RT-PCR analysis of FGF and FGFR expression in adult mouse pancreatic islets. RT-PCR performed on cDNA isolated from NIH3T3 cells, E12 whole embryo, and isolated islet preparations. G6PDH or TBP were used as internal control. (A) Analysis of FGF1, FGF2, FGF7, and FGF10 expression. (B) Analysis of FGF4 and FGF5 expression. (C) Analysis of FGFR b-form expression. (D) Analysis of FGFR c-form of FGFR expression. Asterisks (^∗) indicate shadow bands originating from strong higher molecular weight bands.

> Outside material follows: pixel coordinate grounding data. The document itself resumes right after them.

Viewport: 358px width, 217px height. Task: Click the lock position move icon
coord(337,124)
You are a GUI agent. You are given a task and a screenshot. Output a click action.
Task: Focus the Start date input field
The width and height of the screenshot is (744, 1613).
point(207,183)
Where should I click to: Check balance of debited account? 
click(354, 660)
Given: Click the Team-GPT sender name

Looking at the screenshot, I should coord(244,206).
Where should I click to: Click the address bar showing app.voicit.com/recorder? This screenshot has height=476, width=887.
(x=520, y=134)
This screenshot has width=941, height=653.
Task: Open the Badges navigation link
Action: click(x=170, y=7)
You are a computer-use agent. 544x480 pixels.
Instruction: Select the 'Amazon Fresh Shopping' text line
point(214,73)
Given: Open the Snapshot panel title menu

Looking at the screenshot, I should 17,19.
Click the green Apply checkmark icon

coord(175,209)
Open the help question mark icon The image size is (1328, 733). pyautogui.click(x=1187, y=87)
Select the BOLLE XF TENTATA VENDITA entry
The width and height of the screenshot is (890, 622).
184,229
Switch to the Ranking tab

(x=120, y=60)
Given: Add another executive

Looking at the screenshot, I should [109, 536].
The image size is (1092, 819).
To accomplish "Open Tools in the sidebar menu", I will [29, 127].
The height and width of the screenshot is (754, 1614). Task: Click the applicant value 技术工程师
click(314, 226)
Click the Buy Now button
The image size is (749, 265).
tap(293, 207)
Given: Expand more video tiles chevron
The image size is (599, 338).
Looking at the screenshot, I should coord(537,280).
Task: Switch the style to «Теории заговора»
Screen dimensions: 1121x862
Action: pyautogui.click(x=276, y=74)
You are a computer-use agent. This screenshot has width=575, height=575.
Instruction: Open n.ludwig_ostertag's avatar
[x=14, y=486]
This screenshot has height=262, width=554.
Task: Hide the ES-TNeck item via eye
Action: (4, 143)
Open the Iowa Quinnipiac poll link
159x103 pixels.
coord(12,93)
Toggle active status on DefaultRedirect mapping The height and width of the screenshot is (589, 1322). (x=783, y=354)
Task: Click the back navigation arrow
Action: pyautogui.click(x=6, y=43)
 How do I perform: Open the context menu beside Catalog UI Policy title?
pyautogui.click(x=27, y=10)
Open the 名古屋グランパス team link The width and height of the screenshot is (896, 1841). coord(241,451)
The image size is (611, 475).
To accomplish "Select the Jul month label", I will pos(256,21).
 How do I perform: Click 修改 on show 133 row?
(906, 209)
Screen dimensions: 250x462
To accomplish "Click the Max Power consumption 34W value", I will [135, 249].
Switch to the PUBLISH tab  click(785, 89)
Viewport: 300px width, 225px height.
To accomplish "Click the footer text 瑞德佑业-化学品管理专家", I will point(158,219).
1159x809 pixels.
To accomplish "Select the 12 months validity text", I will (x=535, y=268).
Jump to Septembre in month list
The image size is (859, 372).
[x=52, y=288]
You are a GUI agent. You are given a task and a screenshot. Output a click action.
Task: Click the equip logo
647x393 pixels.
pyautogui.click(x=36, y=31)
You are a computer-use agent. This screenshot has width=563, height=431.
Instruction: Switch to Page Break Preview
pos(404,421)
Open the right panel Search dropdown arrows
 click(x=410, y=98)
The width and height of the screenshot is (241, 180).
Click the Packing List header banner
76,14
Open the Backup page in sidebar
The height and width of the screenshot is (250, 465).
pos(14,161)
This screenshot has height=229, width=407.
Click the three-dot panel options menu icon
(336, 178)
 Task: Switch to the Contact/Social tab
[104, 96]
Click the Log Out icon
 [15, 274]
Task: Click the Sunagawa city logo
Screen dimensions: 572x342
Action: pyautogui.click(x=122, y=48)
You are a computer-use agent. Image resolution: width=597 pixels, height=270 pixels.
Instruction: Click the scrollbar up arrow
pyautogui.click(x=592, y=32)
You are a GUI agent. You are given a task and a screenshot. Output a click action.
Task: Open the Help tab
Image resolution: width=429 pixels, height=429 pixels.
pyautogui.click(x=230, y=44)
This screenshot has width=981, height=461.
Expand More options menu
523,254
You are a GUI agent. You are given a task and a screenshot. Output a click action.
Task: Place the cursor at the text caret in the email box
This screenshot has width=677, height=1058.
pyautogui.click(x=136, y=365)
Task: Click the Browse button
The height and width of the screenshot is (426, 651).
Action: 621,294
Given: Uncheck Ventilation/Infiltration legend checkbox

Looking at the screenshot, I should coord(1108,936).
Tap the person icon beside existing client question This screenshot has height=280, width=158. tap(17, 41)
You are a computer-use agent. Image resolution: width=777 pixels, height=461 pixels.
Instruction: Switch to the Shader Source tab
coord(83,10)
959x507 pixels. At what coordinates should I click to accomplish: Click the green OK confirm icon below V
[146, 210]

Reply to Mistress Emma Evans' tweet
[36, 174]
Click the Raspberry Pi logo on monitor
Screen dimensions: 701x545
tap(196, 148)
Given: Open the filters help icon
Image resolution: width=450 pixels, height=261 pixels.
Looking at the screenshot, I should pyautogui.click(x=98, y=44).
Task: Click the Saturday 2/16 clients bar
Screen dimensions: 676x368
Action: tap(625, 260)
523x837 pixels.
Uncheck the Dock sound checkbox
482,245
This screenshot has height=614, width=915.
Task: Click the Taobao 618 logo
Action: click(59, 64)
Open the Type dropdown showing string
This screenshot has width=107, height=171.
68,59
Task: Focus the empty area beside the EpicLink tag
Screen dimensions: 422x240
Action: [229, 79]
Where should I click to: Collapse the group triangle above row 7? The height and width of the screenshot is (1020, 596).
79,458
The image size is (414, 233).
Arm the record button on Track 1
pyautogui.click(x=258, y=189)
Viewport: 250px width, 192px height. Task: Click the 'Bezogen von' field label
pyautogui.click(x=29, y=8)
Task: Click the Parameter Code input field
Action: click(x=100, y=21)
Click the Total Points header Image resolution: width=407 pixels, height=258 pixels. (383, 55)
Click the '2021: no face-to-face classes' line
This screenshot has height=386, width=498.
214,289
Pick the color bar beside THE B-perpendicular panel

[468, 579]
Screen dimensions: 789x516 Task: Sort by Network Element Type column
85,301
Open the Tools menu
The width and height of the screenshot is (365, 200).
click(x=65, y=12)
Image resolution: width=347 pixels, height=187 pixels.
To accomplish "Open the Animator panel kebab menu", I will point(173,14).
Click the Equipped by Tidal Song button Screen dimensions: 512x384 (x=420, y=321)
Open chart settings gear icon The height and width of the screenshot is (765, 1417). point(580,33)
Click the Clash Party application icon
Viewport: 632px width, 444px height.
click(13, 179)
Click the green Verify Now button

Our results could have implications for the autocrine FGF signaling loop among β-cells proposed by Hart et al. (2000). If an autocrine pathway exists, our results suggest that an FGF ligand, expressed in β-cells, still needs to be identified. The two FGFs that we can state are expressed in β-cells with any degree of certainty, FGF1 and FGF2, are unlikely be the responsible ligands. Both FGF1 and FGF2 can activate FGFR1c, but mice deficient for either or both of these factors have not been reported to display a diabetic phenotype (Miller et al. 2000). Closer examination of such mice might reveal a diabetic phenotype, but this remains to be shown. Evidently, other FGF ligands might be expressed in β-cells but this still needs to be demonstrated. Until such a ligand is identified, an indirect mechanism is equally plausible for the diabetic phenotype displayed by FRID1 mice.